---------- Fragmento seleccionado ----------

Hubieron de pasar, desde luego, mucho más de seis meses para que Stephen Hawking escribiera en Una breve historia del tiempo sobre "la más que cercana fecha en la que la física habrá dado una explicación definida al funcionamiento de universo". A finales del pasado siglo, John Horgan sentenció en El fin de la ciencia que no podían esperarse más grandes avances en lo relacionado con el método científico, que a los investigadores ya no les quedaba nada nuevo por descubrir y que la empresa científica se reducía ya a un mero trabajo de ajuste fino, especulación y afinado de las ideas generales, definitivamente planteadas.
Es decir, que desde hace más de un siglo (cuando menos) pensadores de todo pelo se han visto tentados a creer que la ciencia ya lo sabe todo. El último ejemplo de esta fascinación sin límite por la razón nos lo acaba de regalar Stephen Hawking, que en su recién publicado The grand design parece que propone la posibilidad de explicar el cosmos sin necesidad de acudir a explicación sobrenatural alguna. Es decir, de nuevo la certeza de que la ciencia ha llegado o está a punto de llegar a la última estación de su viaje: la muerte de Dios.
Cada vez nos sentimos más fascinados por la ciencia. Basta con abrir un día cualquiera el periódico para confirmar cuán influyente es el saber científico. Lo científico es sinónimo de certidumbre. Si un político quiere dar crédito a sus predicciones, busca una representación matemática en forma de encuesta. Si un anunciante de crecepelos pretende dotarse de autoridad, impregna su discurso de investigaciones académicas, nombres técnicos y moléculas.
Visto epidérmicamente, el mundo de hoy quizá parezca un mundo erigido sobre los pilares de la ciencia y la técnica y en el que la filosofía, la teología, el arte... han perdido definitivamente la batalla de la realidad. Y quizás no estaríamos muy equivocados al pensar así. A la hora de dar respuestas concretas a las preguntas que nos hacemos sobre el funcionamiento de la naturaleza, el ser humano no ha inventado herramienta más poderosa que la ciencia.
Sin embargo, el dominio del pensamiento científico durante el siglo XX y lo que llevamos de XXI podría convertirse, paradójicamente, en su gran debilidad. Cuando un sistema de pensamiento se erige en suministrador de todas las respuestas, en representante oficial de la verdad, debe mirarse a sí mismo y analizar seriamente sus limitaciones si no quiere caer en la tentación del dogmatismo, que a tantos filósofos, artistas, teólogos y políticos ha llevado a la tumba de la sinrazón.
Hoy, la todopoderosa ciencia se enfrenta al espejo de sus limitaciones como nunca antes. Sólo si sale airosa del choque con su imagen invertida podrá pervivir como referencia para siglos venideros.

---------- Datos extraídos ----------

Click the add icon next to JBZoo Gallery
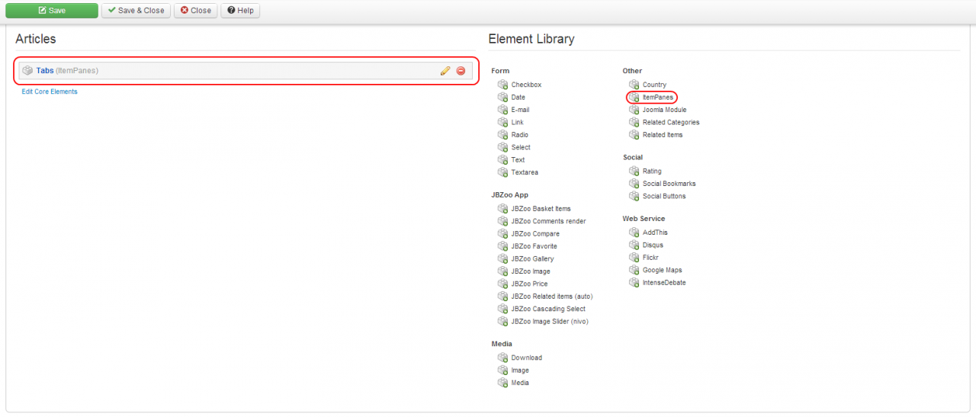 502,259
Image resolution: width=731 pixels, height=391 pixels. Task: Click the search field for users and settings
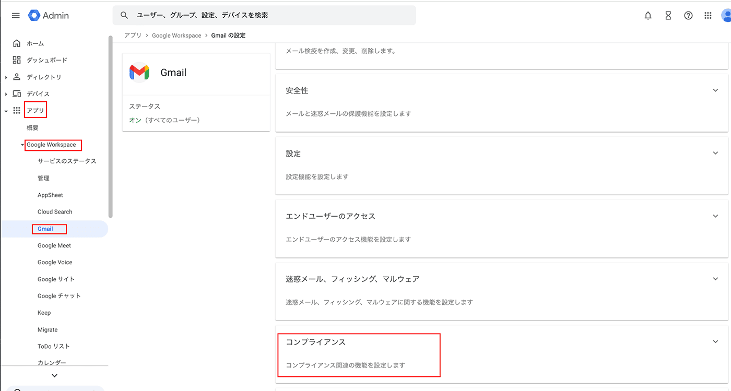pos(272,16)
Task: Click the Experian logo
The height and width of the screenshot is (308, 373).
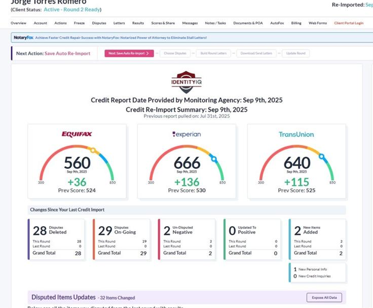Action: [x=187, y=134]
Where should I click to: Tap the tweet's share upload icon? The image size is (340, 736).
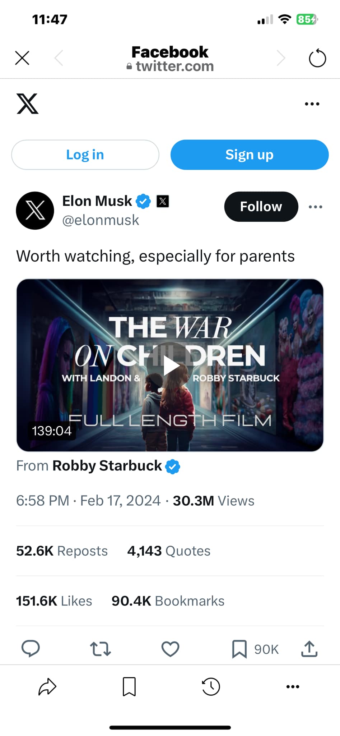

----------

■ **Lista de tareas**
a: Indica, por favor, si cada afirmación concuerda con el fragmento sobre los límites de la ciencia, respondiendo sí o no y citando textualmente las palabras que lo deciden. (i) John Horgan sostuvo que a los investigadores ya no les quedaba nada nuevo por descubrir. (ii) La filosofía es una herramienta más poderosa que la ciencia para responder sobre el funcionamiento de la naturaleza. (iii) The grand design es una obra de John Horgan.
b: Prosigue el fragmento sobre los límites de la ciencia a partir de su última oración.

■ **Respuestas del ejercicio**
a:
(i) Sí: «que a los investigadores ya no les quedaba nada nuevo por descubrir».
(ii) No: «el ser humano no ha inventado herramienta más poderosa que la ciencia».
(iii) No: «Stephen Hawking, que en su recién publicado The grand design».

b:
Esa imagen muestra defectos graves, arrugas y granos –cada vez más grandes– que hay que extirpar. El sistema de peer-review (revisión por pares), que durante más de 300 años ha garantizado la fiabilidad de las publicaciones científicas, empieza a hacer aguas. Presionados por la necesidad de publicar y por la velocidad a la que se consumen las informaciones científicas, investigadores y editores cruzan demasiado a menudo las fronteras de lo permisible para alimentar la hoguera de la sacrosanta innovación. Los gravísimos defectos de publicación y revisión de datos en el Panel Intergubernamental sobre el Cambio Climático no son más que un ejemplo. Con demasiada frecuencia los portavoces de la ciencia no son los científicos, sino entidades –como el propio IPCC– con una evidente intención política. La apropiación de la voz de la ciencia por parte de toda suerte de agentes sociales llena de incertidumbre a la ciudadanía, hasta el punto de hacerle pensar que no hay una ciencia, sino muchas: casi tantas como intereses económico-políticos.
Por otra parte, los medios de comunicación aumentan la presión por el gran hallazgo, la noticia bomba, la explicación total, la curación definitiva. De esta manera, la imagen de la ciencia que llega al ciudadano medio es la de una herramienta todopoderosa que o es infalible o no es. Nada más lejos de la realidad del pensamiento científico, permanentemente obsesionado por la modestia, la incertidumbre, la parsimonia y la falsabilidad.
Con estos mimbres, la distancia entre la ciencia real y la imagen que de la ciencia tienen políticos, filósofos, academias y ciudadanos es cada vez mayor. Por ello no es extraño que el pensamiento científico se encuentre, a pesar de su apariencia de poder, en una de las peores crisis de su historia. Una crisis de credibilidad, de capacidad de influencia y de rigor que lo somete a la necesidad de una profunda revisión.
Hoy, todos queremos saber de ciencia, todos nos fascinamos por las noticias de ciencia del periódico, a todos nos gusta creer en la ciencia... pero vivimos día a día prescindiendo de ella: compramos pulseras mágicas holográficas, creemos a pies juntillas los mensajes pseudocientíficos del ecologismo extremo, pensamos que Stephen Hawking puede explicar a Dios... Somos capaces de jactarnos de no saber hacer una raíz cuadrada.